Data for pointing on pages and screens
━━━━━━━━━━━━━━━━━━━━━━━━━━━━━━

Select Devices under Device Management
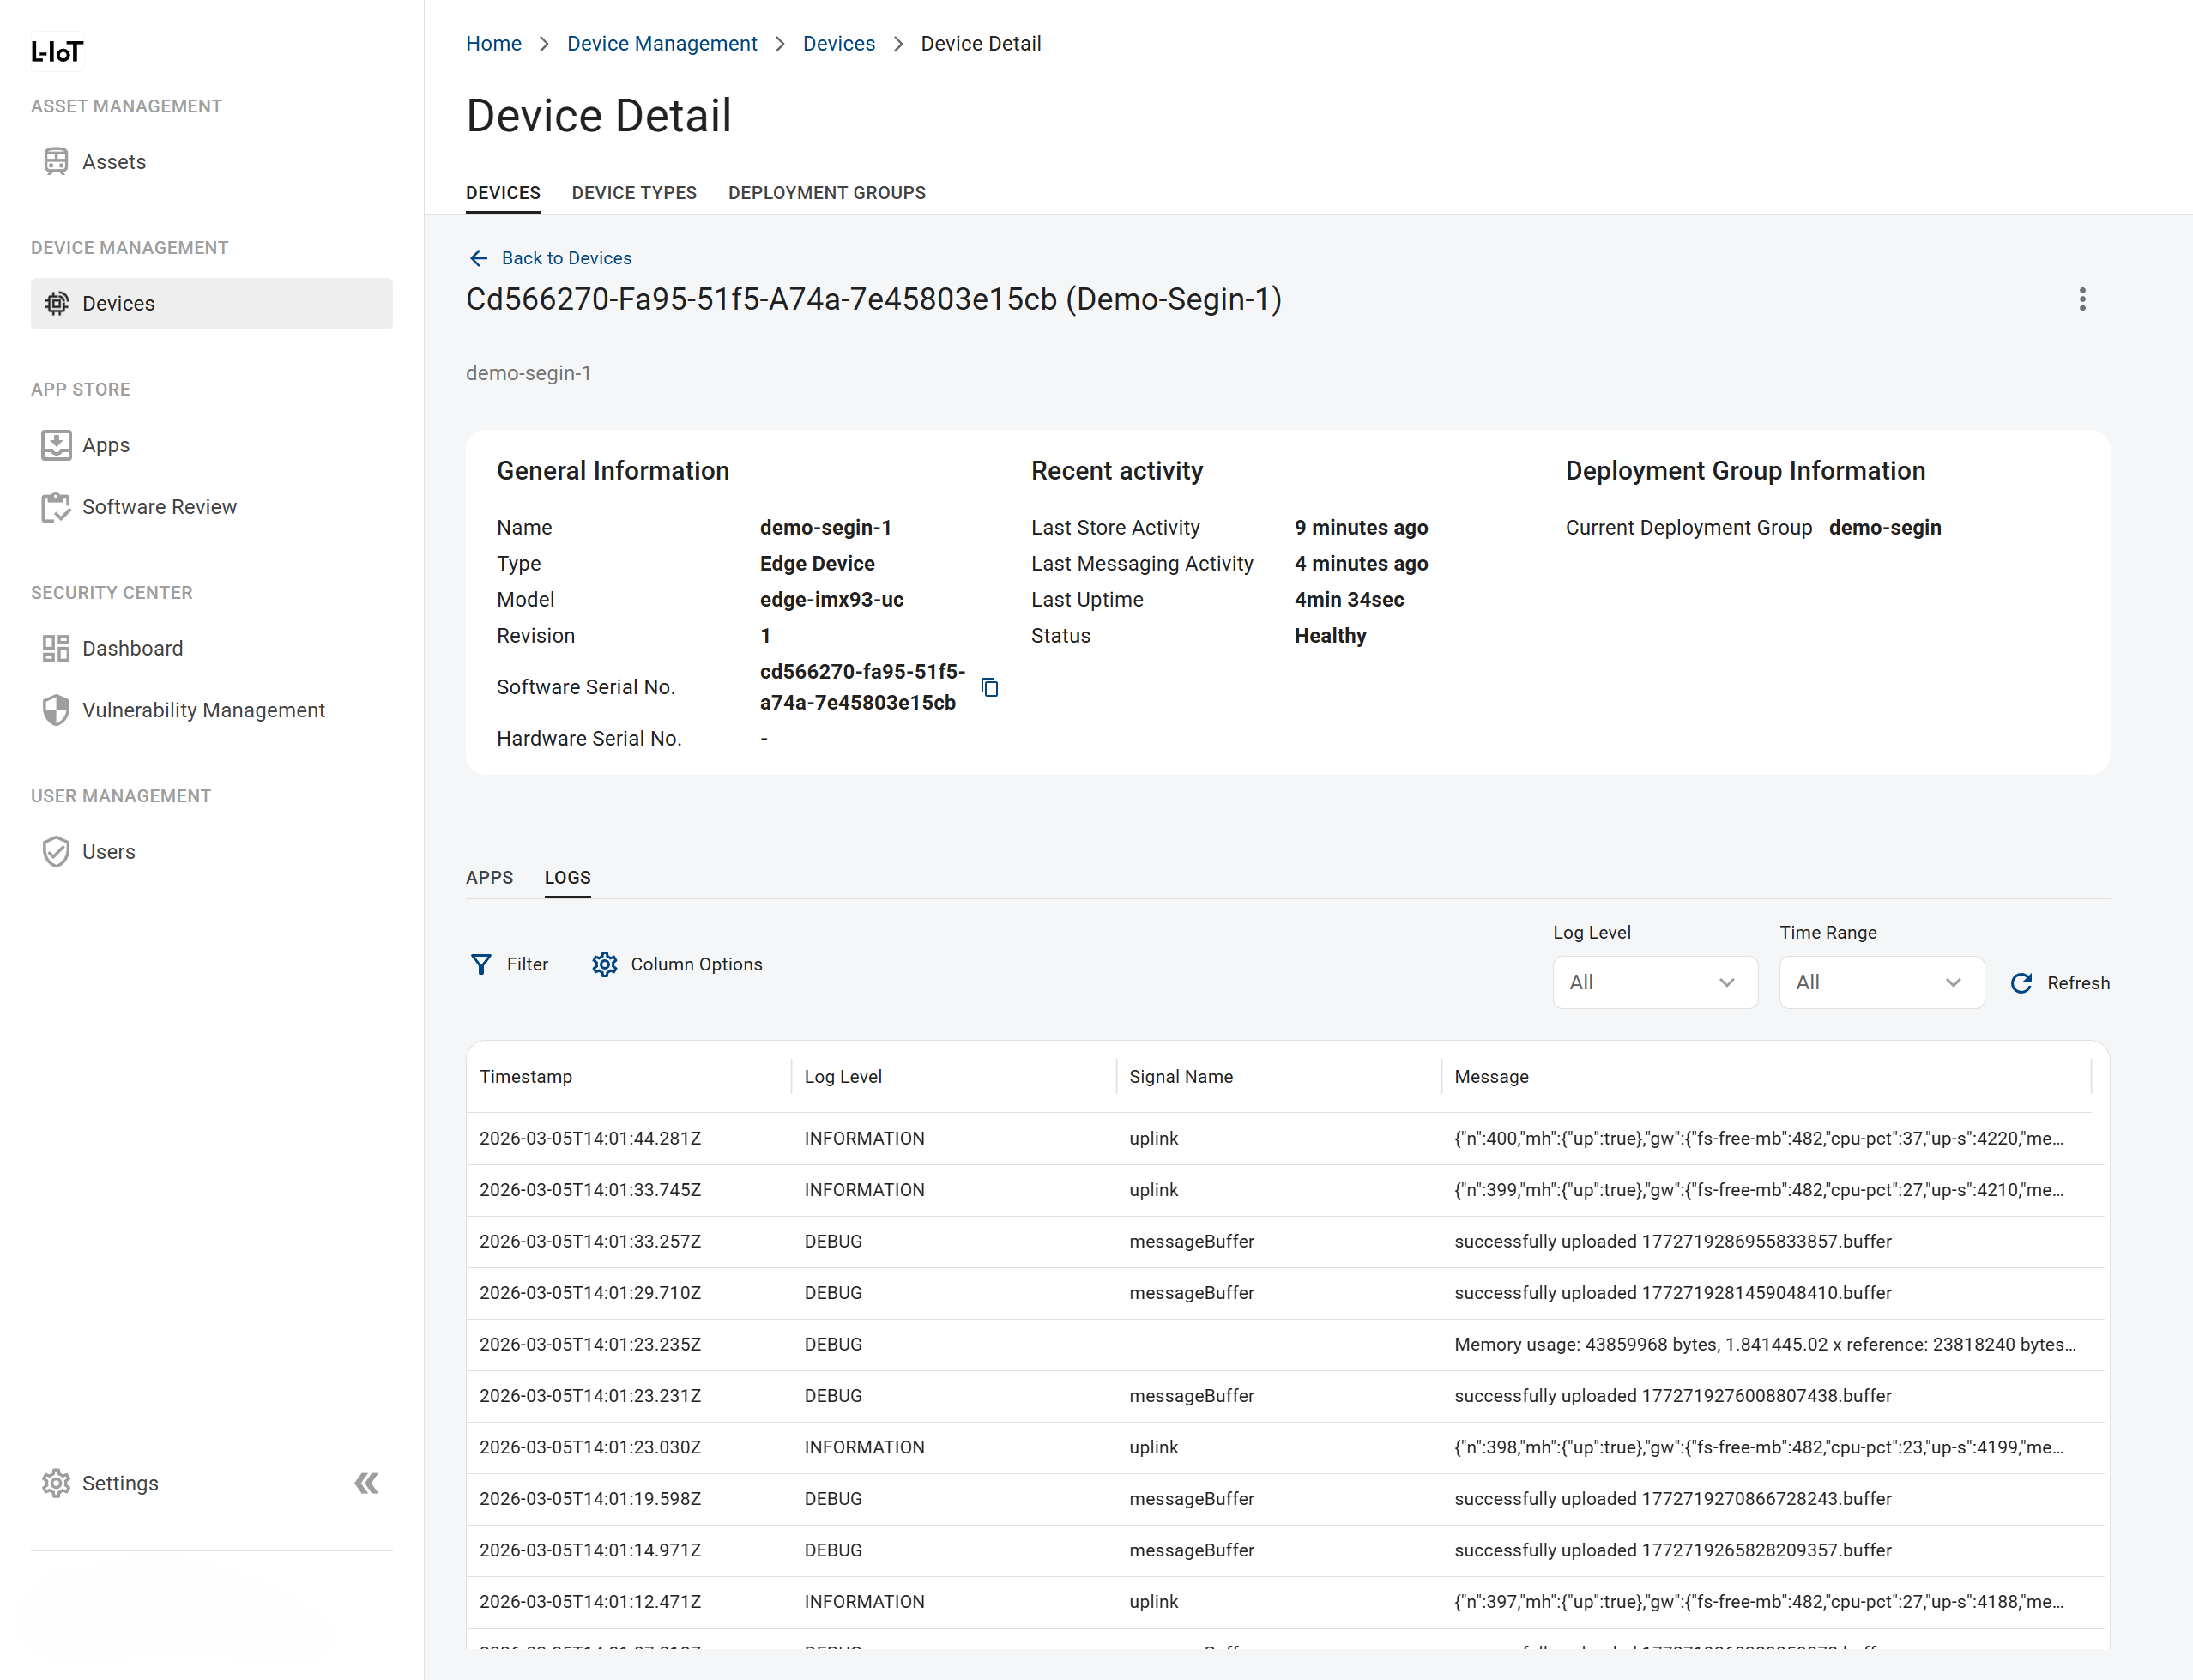The height and width of the screenshot is (1680, 2193). (118, 303)
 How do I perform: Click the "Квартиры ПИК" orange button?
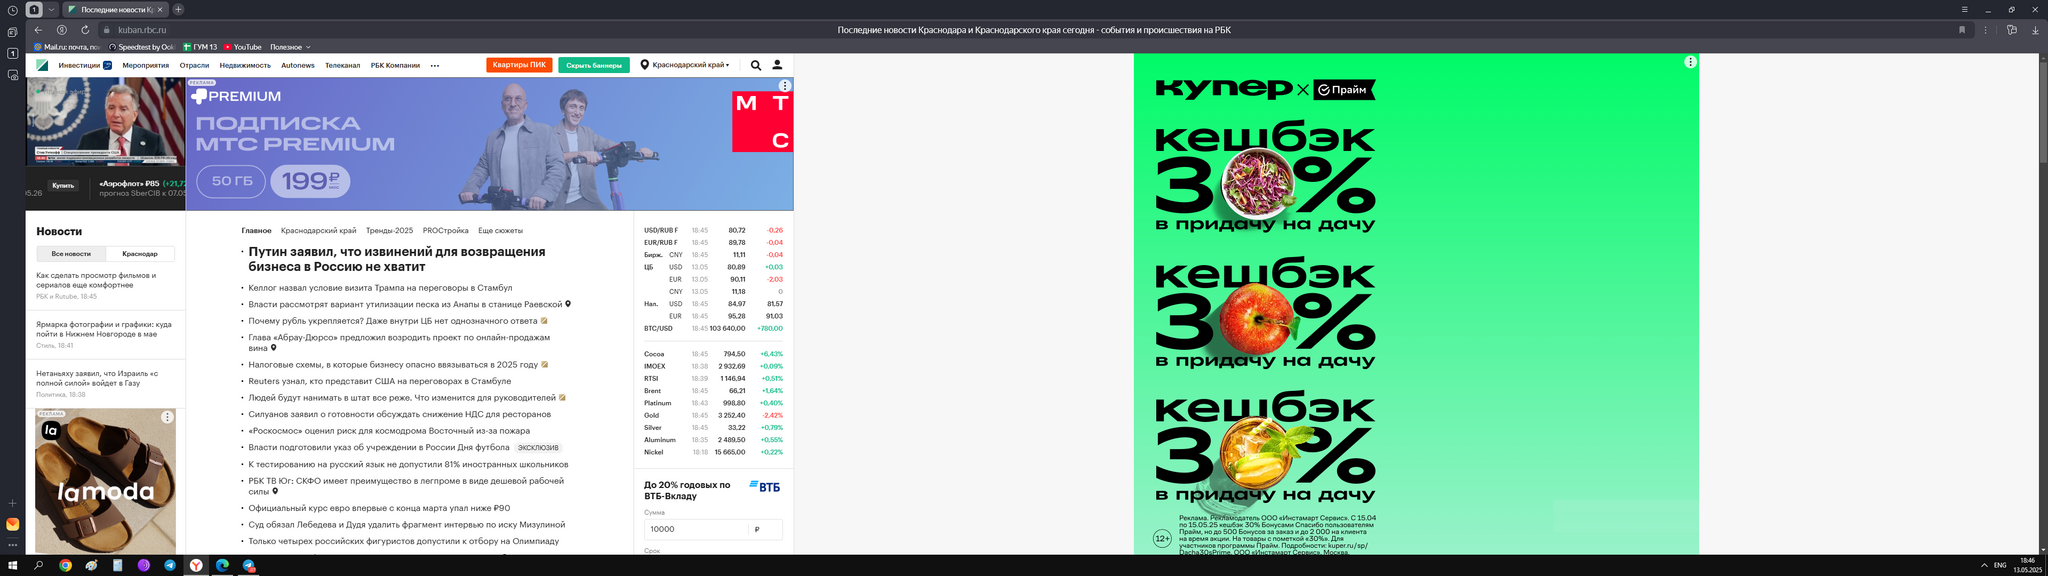click(x=519, y=65)
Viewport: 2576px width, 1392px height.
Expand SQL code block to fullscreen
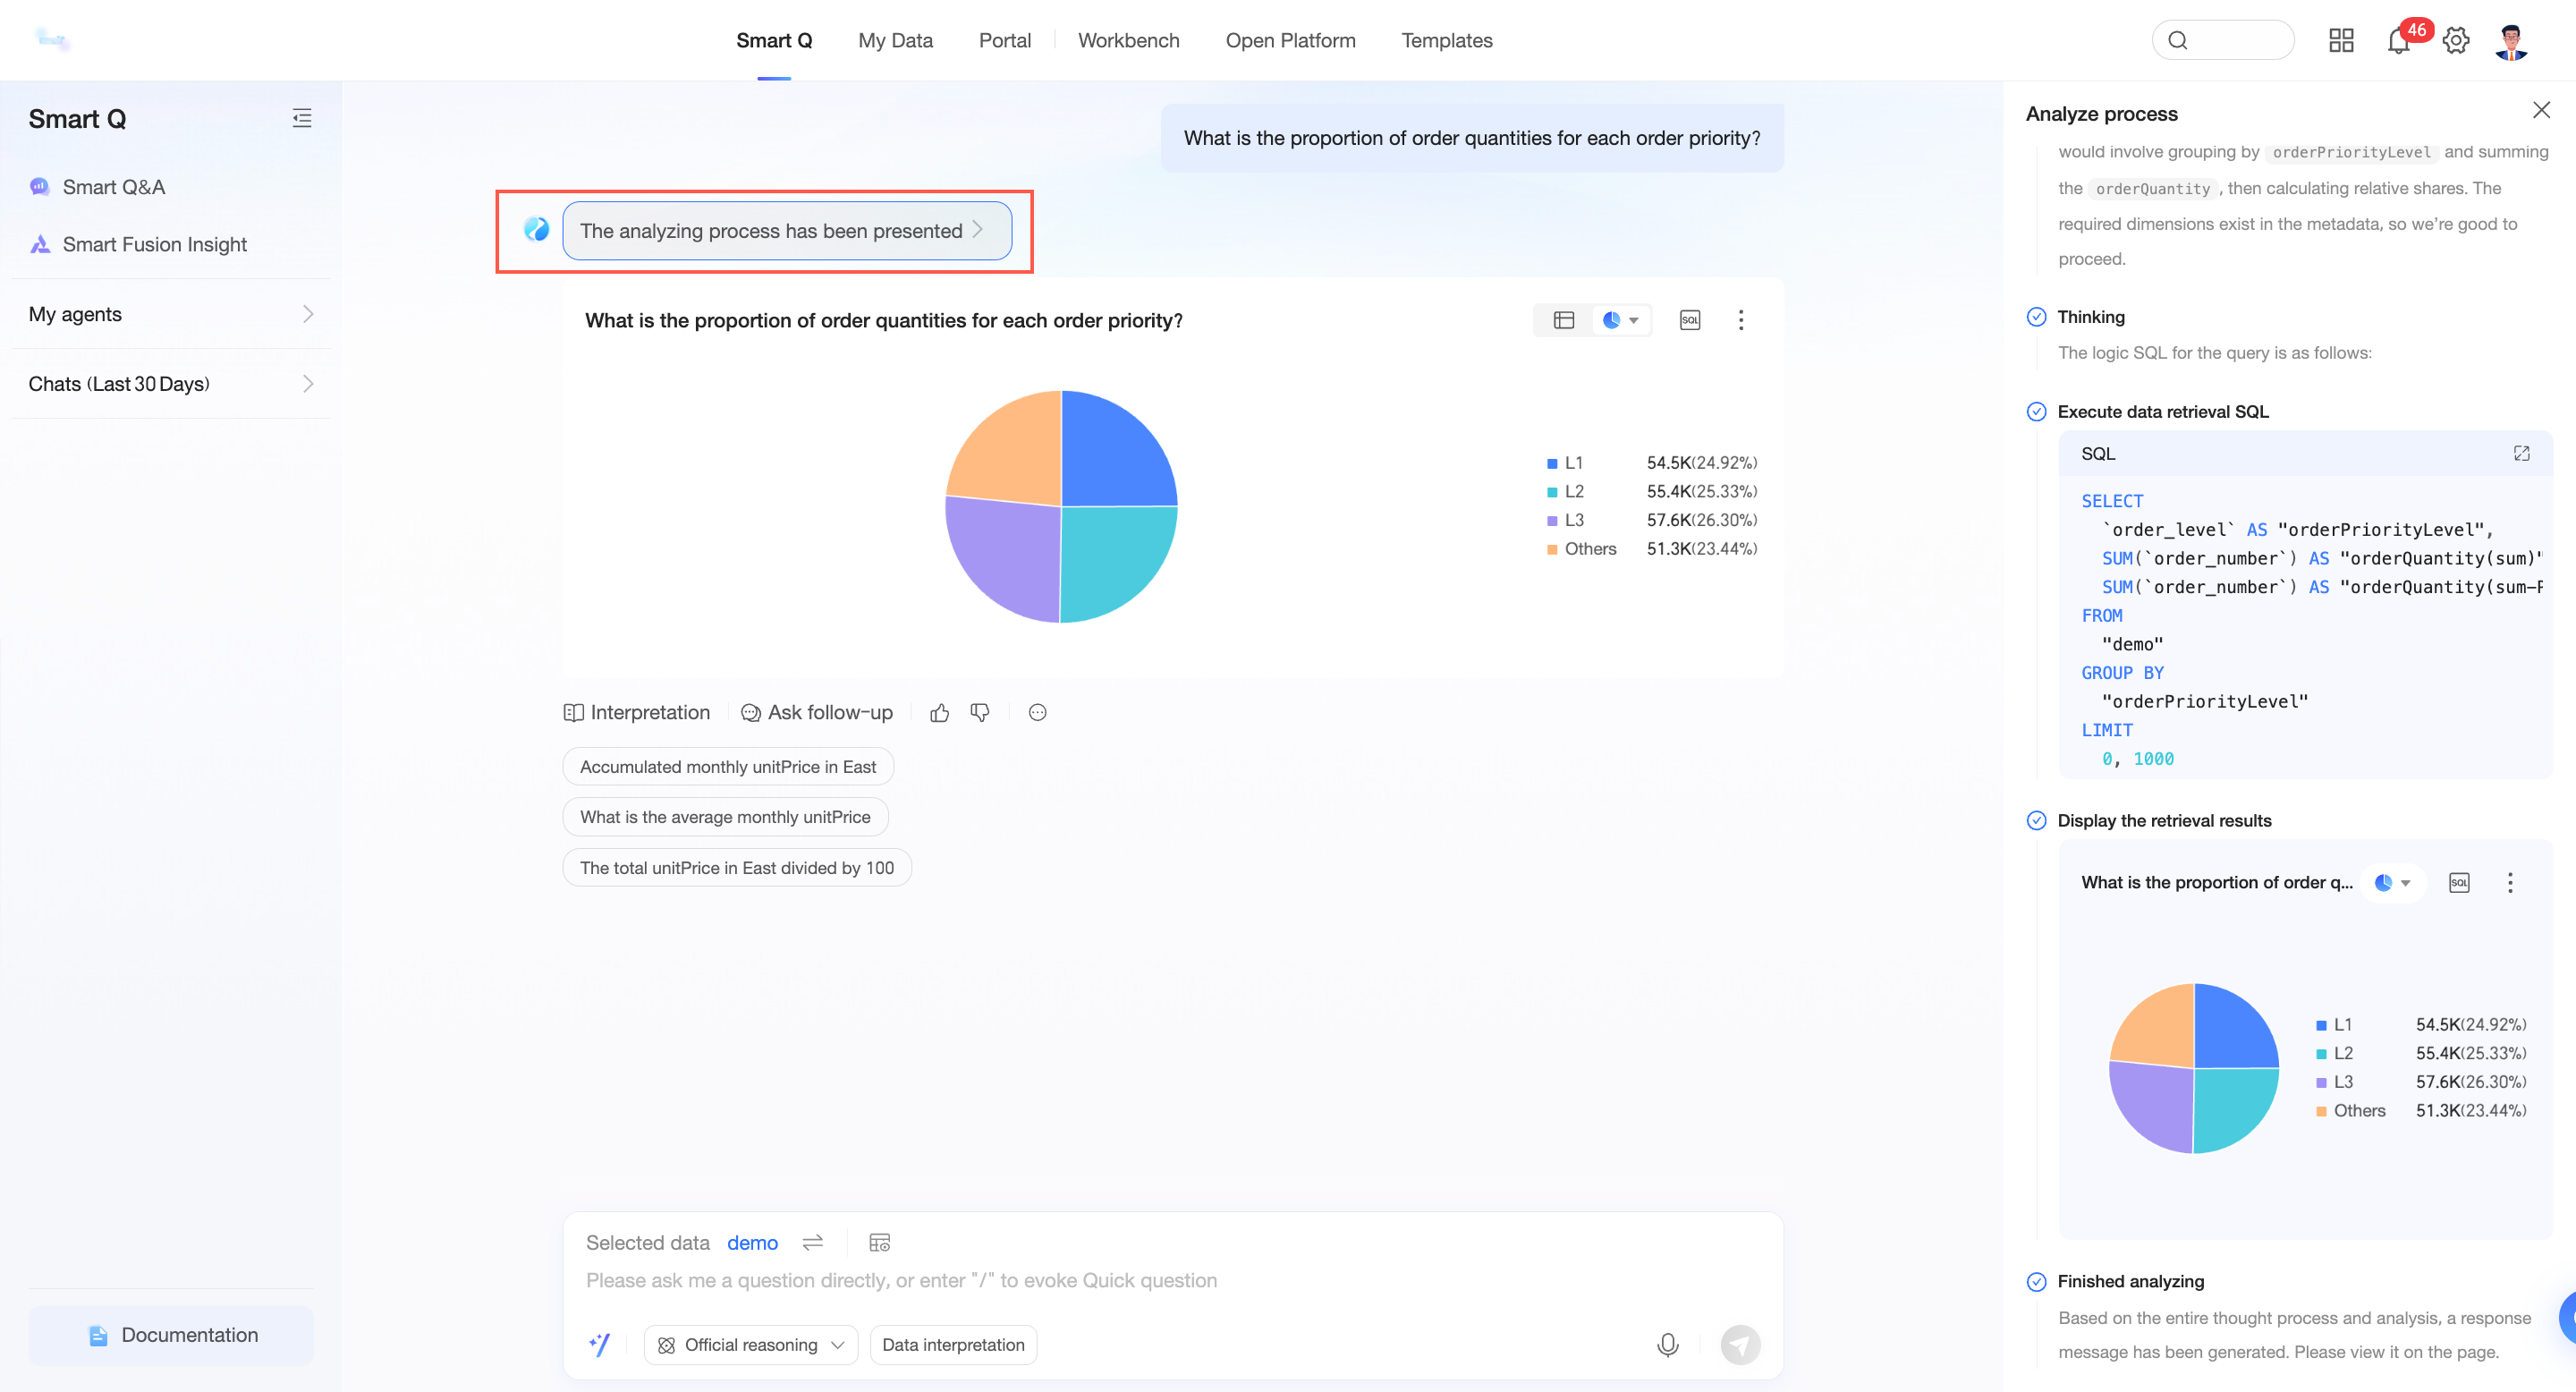pyautogui.click(x=2521, y=453)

━━━━━━━━━━━━━━━━━━━━━━━━━━━━━━

## STATED PROBLEM
Output each line of text in the data above as a JSON list of strings, one string per line, omitting blank lines. Leave the pictures out of the answer.

## EXPECTED ANSWER
[
  "Select Devices under Device Management",
  "The height and width of the screenshot is (1680, 2193). (118, 303)",
  " How do I perform: Click the \"Квартиры ПИК\" orange button?",
  "click(x=519, y=65)",
  "Viewport: 2576px width, 1392px height.",
  "Expand SQL code block to fullscreen",
  "pyautogui.click(x=2521, y=453)"
]